===== Texte fourni
C’est donc bien un nouveau coin enfoncé dans les principes d’universalité qui ont présidé à la création de la sécurité sociale, offrant à toutes et tous le même niveau de soins, quel que soit le niveau de ses cotisations individuelles. Ces quelque 42 euros mensuels dont bénéficieraient ainsi les salariés payés au SMIC (cette somme est dégressive jusqu’à atteindre 0 euro à partir d’1,3 SMIC) viendraient se substituer à la prime pour l’emploi, dont les effets sont jugés modestes et « décalés dans le temps » par le ministère du Budget. En même temps, parce qu’il est directement lié au salaire, ce dispositif serait plus incitatif au retour à l’emploi. Enfin et surtout, il favoriserait la modération salariale. Ainsi, il s’agit bien en fait d’aider les patrons à contenir la colère des salariés sous-payés, à justifier l’absence de coup de pouce donné au SMIC, à creuser encore davantage le fossé des inégalités salariales dans notre pays. Un coût neutre ou un coup bas ?
==========
===== Données fournies
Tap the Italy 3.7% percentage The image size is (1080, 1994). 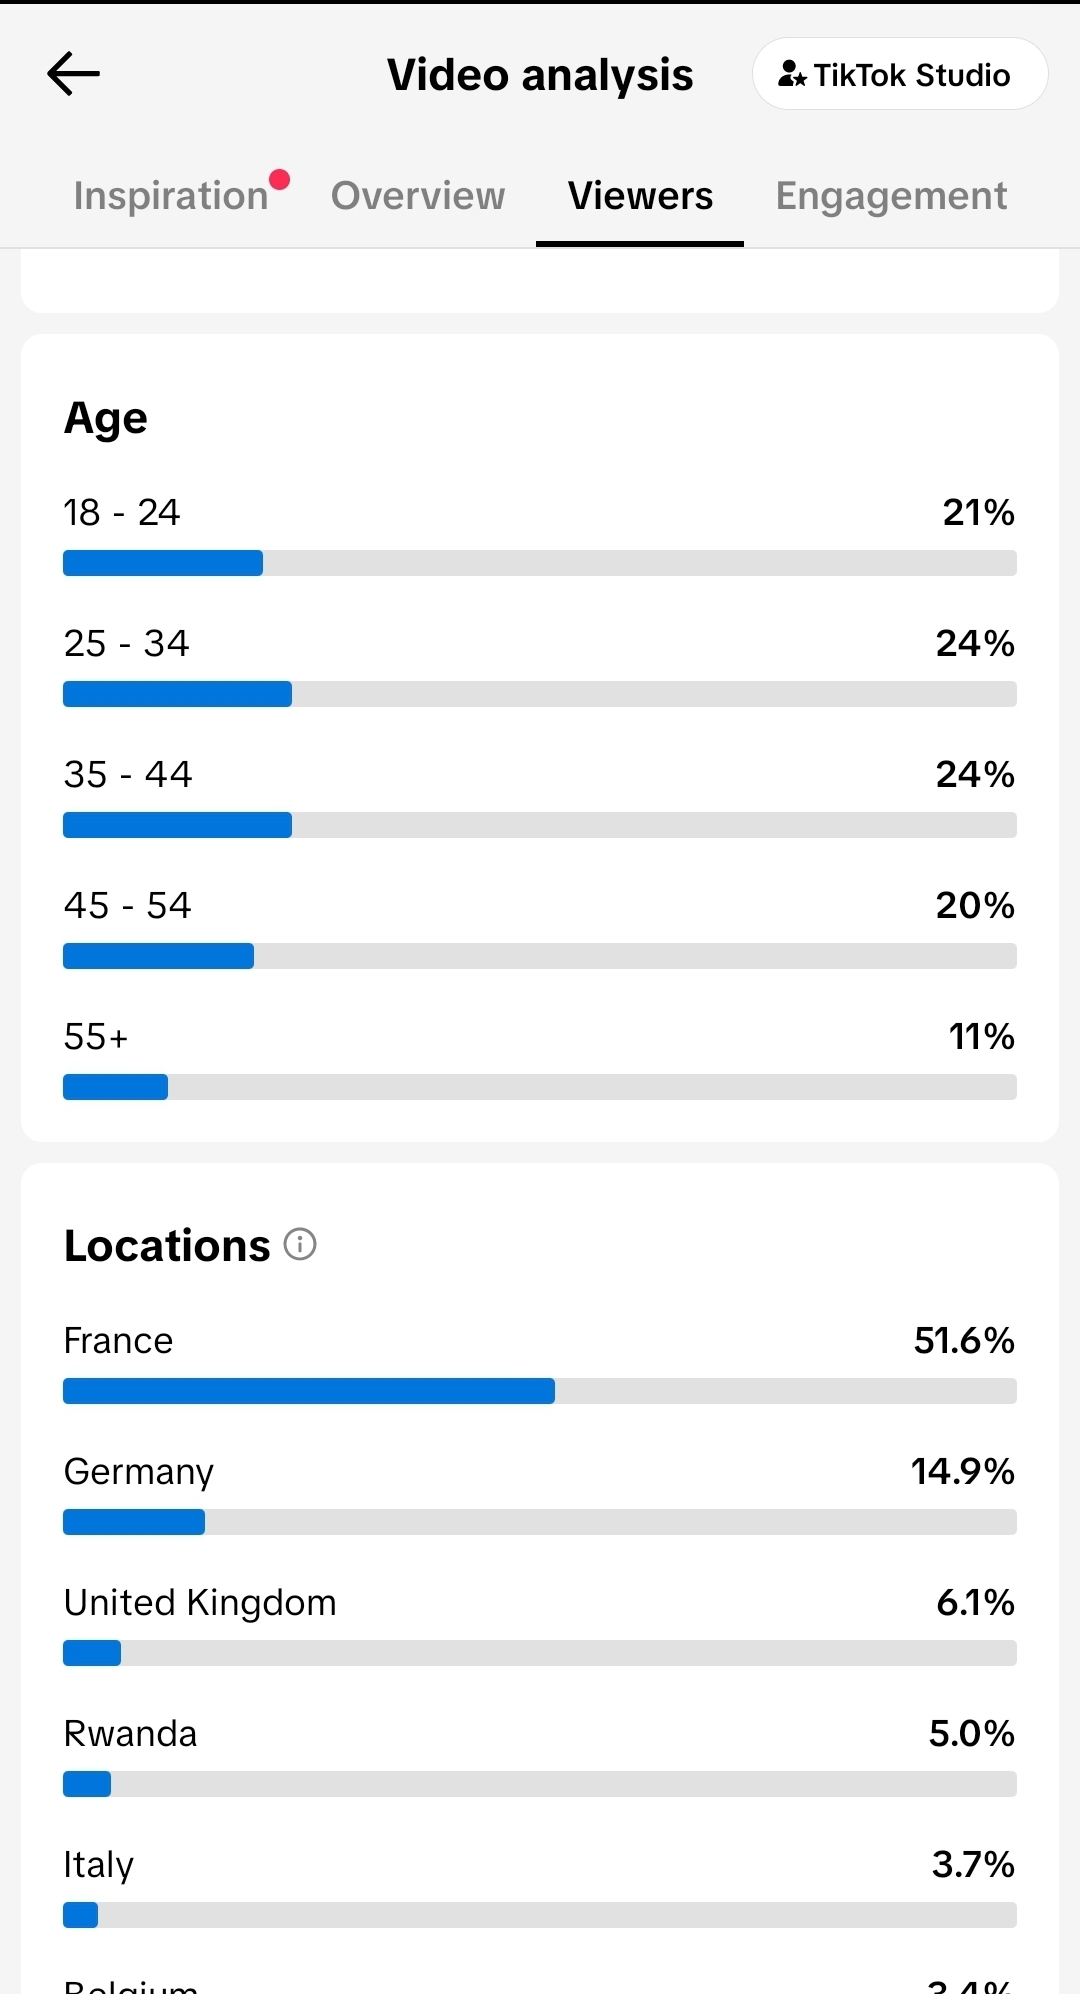[973, 1865]
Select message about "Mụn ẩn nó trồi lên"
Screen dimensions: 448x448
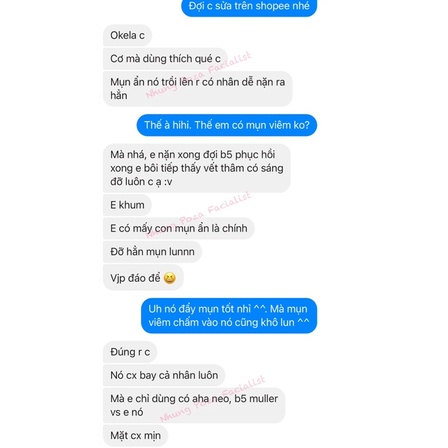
==========
- Objectif 1: Dans le texte sur la sécurité sociale, relevez chacune des actions introduites par « aider les patrons à ».
- Objectif 2: Selon le texte sur la sécurité sociale, à partir de quel niveau de salaire la somme mensuelle atteint-elle 0 euro ?
- Objectif 3: Prolongez le texte sur la sécurité sociale et le SMIC au-delà de sa dernière phrase.
Les données proviennent d'une source distincte du texte.

- Résultat 1:
- contenir la colère des salariés sous-payés
- justifier l'absence de coup de pouce donné au SMIC
- creuser encore davantage le fossé des inégalités salariales dans notre pays

- Résultat 2: À partir de 1,3 SMIC.

- Résultat 3:
Présenté comme neutre, ce dispositif donne pourtant à nombre d’économistes l’occasion de pointer le manque d’éléments concrets pour en faire un calcul fiable. Ainsi, la hausse des impôts, pour ceux qui en paient, et la baisse des prestations, préjudiciable en premier à tous ceux qui n’ont pas les moyens d’une mutuelle ou d’une complémentaire retraite, semblent les pistes les plus sûres que le gouvernement envisage afin de parvenir à financer son projet. Reste qu’une augmentation aussi faible du salaire net peut notamment entraîner une hausse de l’impôt sur le revenu et de la taxe d’habitation, une amputation du RSA activité, mais aussi une baisse des aides au logement, aux transports et des prestations familiales.

À ceux qui estiment que la France n’est plus compétitive à cause de salaires trop élevés, je voudrais rappeler qu’en 1981, un salarié travaillait 14 jours pour les actionnaires, quand aujourd’hui, le même travaille 46 jours pour les rémunérer. Le pacte de solidarité gouvernemental ne semble pas de nature à inverser la tendance, au contraire. Oui, il y a vraiment besoin d’une autre politique, qui entraîne une tout autre répartition des richesses créées par les travailleurs de notre pays.